Home

March 28, 2026

MLIR as the Basis for a Search Engine

Search engines like Hoogle and Loogle are great for quick high-level queries. But there aren’t many (any?) options out there for deep semantic searches of type definitions and proof structures for either Lean or Rocq, let alone across both at once.

ProofSouq’s search engine aims to fill that gap, for both manual and automated use cases.

This post describes ProoSouq’s use of MLIR in building a search index underlying such a search engine. MLIR provides a uniform IR representation that can be Merkle hashed, indexed, and queried against. This IR currently represents Lean and Rocq constructs, and is easily expandable to others in the future, making searches across these languages possible.
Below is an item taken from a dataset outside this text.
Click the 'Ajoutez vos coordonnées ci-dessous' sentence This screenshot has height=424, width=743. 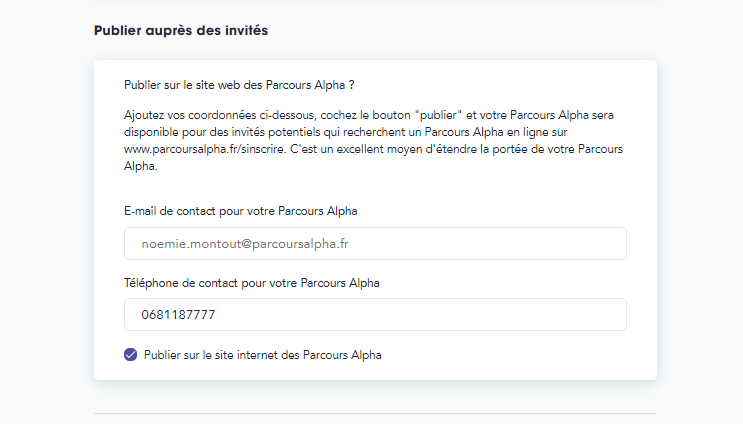(219, 115)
The inner workings are described below: the way in which MLIR operations are converted into index entries, how those entries are identified across semantic scopes, how queries are matched against the index, and how results are ranked. The Lean/Rocq specifics are incidental: the same approach will apply to any MLIR-based dialect(s) which one might be interested in indexing.

Overview

Corpus documents and user queries are processed via the same pipeline. They are both compiled into MLIR, lowered via a first pass, and canonicalized via a second pass. The resulting MLIR is then walked, and protobufs are emitted which represent each index entry to be added to the search index:

At a high level, the data flow looks like this:

Source document or user query
    ↓ (Lean/Rocq compiler)
MLIR (`lean`, `rocq`, `base`, etc. dialects)
    ↓ (canonicalzation pass)
MLIR (`search`, `base`, etc. dialects)
    ↓ (MLIR walk)
C++ structs/classes
    ↓ (tree walk)
Protobuf
    ↓ (index builder)
SearchIndexStore

MLIR is built up via Java interop calls to a C++ shared library. Java then invokes the same library to run the MLIR passes and walk IR trees; it receives a protobuf in return, which it then processes for addition into the search index.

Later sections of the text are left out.